The Edgebrook neighborhood on Chicago’s Northwest Side is a quiet part of the bustling city. Situated amidst several forest preserves and surrounded by similarly bucolic neighborhoods, it has a settled, small-town feel marked by active community groups and involved residents.

Nicole Flores lives there, sells real estate there for Baird & Warner and keeps herself involved in the community. She knows the area well and extends her knowledge to surrounding neighborhoods, including Sauganash, Edison Park and Norwood Park. She has helped guide new residents into these communities, where excellent public schools attract a growing number of younger families and the neighborly atmosphere brings in older folks.

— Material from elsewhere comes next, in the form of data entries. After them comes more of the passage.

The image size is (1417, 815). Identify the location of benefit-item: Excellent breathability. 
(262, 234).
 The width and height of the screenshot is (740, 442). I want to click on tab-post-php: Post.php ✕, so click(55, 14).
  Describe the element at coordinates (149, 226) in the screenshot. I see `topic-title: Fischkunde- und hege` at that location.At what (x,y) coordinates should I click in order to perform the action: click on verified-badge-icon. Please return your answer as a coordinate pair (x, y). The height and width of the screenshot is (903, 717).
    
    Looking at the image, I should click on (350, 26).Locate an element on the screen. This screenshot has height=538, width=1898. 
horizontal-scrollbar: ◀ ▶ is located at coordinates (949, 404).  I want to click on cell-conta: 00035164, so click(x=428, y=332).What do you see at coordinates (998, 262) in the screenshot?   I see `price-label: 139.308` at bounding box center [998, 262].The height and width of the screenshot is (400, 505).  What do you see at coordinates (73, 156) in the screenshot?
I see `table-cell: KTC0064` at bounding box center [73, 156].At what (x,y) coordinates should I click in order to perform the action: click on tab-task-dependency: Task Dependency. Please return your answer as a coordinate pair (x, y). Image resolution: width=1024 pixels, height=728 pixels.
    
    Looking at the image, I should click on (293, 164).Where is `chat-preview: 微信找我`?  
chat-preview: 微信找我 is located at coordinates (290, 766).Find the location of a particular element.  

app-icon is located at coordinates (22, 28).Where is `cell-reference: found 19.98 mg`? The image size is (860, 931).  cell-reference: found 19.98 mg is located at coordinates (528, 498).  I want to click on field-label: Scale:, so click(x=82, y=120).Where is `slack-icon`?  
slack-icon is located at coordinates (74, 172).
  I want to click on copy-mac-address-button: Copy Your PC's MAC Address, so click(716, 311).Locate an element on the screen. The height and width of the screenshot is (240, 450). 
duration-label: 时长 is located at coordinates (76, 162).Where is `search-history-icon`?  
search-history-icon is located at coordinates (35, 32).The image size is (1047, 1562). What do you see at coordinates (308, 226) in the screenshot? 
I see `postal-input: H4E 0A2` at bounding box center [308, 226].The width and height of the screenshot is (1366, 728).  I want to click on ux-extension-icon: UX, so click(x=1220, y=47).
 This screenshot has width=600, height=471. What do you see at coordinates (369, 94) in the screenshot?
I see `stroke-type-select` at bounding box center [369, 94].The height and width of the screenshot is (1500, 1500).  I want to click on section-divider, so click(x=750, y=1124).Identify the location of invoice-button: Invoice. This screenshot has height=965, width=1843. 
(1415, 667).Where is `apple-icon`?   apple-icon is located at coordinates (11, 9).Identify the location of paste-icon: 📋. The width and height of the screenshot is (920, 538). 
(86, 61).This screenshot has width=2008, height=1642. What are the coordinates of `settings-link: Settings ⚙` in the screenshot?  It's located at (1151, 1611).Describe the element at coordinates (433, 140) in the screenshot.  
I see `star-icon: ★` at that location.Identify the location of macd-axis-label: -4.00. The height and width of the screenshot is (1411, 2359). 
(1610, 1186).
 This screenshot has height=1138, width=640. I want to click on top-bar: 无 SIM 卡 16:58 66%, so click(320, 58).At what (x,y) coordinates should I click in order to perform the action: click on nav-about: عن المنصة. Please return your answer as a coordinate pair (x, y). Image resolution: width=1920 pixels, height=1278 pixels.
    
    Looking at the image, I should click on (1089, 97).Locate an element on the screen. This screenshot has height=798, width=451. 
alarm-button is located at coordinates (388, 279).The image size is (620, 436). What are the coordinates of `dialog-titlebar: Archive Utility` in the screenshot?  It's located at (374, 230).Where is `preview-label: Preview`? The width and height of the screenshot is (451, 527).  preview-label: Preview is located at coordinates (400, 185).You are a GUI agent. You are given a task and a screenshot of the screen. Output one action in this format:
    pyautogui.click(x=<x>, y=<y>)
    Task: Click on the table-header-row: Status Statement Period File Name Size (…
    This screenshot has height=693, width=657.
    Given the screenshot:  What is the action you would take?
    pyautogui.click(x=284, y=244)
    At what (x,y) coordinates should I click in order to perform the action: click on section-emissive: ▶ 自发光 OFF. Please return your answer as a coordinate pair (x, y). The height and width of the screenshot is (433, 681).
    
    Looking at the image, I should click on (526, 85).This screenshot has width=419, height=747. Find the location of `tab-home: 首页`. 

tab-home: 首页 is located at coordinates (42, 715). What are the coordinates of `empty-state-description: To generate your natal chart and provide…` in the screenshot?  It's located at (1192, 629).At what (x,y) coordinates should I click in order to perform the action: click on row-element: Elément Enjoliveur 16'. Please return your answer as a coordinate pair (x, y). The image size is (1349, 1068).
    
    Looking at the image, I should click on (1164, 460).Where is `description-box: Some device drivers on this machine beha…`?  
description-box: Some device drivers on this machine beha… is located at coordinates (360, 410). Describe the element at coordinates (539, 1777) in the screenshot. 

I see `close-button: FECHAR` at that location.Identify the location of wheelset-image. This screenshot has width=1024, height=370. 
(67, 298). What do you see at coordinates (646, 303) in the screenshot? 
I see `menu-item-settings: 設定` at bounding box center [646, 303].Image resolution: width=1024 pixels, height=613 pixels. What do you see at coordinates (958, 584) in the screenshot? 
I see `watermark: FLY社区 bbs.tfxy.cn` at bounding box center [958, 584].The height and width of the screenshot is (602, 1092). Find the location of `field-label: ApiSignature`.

Handling clientele of different generations is nothing new to her as she works to situate them in a home that fits their needs. She quickly adapts to communicate in a way that is comfortable to them. She makes notes about each client so she knows who likes to receive texts and who would prefer an email or a call. She stays up to date on the technology and willingly communicates digitally.

In her experience, many Baby Boomers and some senior citizens are quite comfortable with email, but every now and then a client throws a curve and she has to adapt. When such situations come along, she takes them in stride, realizing that not everyone has yet adapted to today’s seemingly normal tech-savvy ways of doing business.

“I have a client now who has no technology and I have to snail mail him listings as they come on the market,” she says. “I tell him, ‘By the time it arrives in your mailbox, the listing will be sold.’ Agents have to understand and adjust for people who are not going to get an email. You have to prepare some things for clients and deliver them in person, if need be.”